* _Your instructions_
Nothing but an exact copy of the listing should be given.

* _Excerpted data_
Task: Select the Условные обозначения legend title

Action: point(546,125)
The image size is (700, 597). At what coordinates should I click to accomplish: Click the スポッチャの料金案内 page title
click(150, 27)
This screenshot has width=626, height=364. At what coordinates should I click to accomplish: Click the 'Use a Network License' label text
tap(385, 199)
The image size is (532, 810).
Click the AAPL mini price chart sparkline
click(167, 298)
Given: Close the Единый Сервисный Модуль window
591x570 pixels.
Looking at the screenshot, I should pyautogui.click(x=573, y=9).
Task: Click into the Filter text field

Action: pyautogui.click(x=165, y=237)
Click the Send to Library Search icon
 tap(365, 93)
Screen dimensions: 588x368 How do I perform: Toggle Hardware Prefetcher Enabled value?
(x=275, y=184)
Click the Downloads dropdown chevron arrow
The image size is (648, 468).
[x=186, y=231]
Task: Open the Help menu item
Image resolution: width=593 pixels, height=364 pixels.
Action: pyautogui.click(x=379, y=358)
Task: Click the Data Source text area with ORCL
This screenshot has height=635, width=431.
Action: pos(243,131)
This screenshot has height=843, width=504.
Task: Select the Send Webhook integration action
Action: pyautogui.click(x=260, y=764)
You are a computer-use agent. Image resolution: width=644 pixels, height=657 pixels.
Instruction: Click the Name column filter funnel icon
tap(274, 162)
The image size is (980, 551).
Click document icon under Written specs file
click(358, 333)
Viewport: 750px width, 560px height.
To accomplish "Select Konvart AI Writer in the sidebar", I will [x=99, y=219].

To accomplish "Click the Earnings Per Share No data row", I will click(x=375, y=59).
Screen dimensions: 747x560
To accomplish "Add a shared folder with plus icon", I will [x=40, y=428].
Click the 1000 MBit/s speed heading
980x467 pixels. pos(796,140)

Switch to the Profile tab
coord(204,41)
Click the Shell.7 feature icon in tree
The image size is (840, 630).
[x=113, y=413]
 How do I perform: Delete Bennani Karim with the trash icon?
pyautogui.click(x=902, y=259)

* _Answer box_
Task: Select the Условные обозначения legend title

Action: point(546,125)
The image size is (700, 597). At what coordinates should I click to accomplish: Click the スポッチャの料金案内 page title
click(150, 27)
This screenshot has width=626, height=364. At what coordinates should I click to accomplish: Click the 'Use a Network License' label text
tap(385, 199)
The image size is (532, 810).
Click the AAPL mini price chart sparkline
click(167, 298)
Given: Close the Единый Сервисный Модуль window
591x570 pixels.
Looking at the screenshot, I should pyautogui.click(x=573, y=9).
Task: Click into the Filter text field

Action: pyautogui.click(x=165, y=237)
Click the Send to Library Search icon
 tap(365, 93)
Screen dimensions: 588x368 How do I perform: Toggle Hardware Prefetcher Enabled value?
(x=275, y=184)
Click the Downloads dropdown chevron arrow
The image size is (648, 468).
[x=186, y=231]
Task: Open the Help menu item
Image resolution: width=593 pixels, height=364 pixels.
Action: pyautogui.click(x=379, y=358)
Task: Click the Data Source text area with ORCL
This screenshot has height=635, width=431.
Action: pos(243,131)
This screenshot has height=843, width=504.
Task: Select the Send Webhook integration action
Action: pyautogui.click(x=260, y=764)
You are a computer-use agent. Image resolution: width=644 pixels, height=657 pixels.
Instruction: Click the Name column filter funnel icon
tap(274, 162)
The image size is (980, 551).
Click document icon under Written specs file
click(358, 333)
Viewport: 750px width, 560px height.
To accomplish "Select Konvart AI Writer in the sidebar", I will [x=99, y=219].

To accomplish "Click the Earnings Per Share No data row", I will click(x=375, y=59).
Screen dimensions: 747x560
To accomplish "Add a shared folder with plus icon", I will [x=40, y=428].
Click the 1000 MBit/s speed heading
980x467 pixels. pos(796,140)

Switch to the Profile tab
coord(204,41)
Click the Shell.7 feature icon in tree
The image size is (840, 630).
[x=113, y=413]
 How do I perform: Delete Bennani Karim with the trash icon?
pyautogui.click(x=902, y=259)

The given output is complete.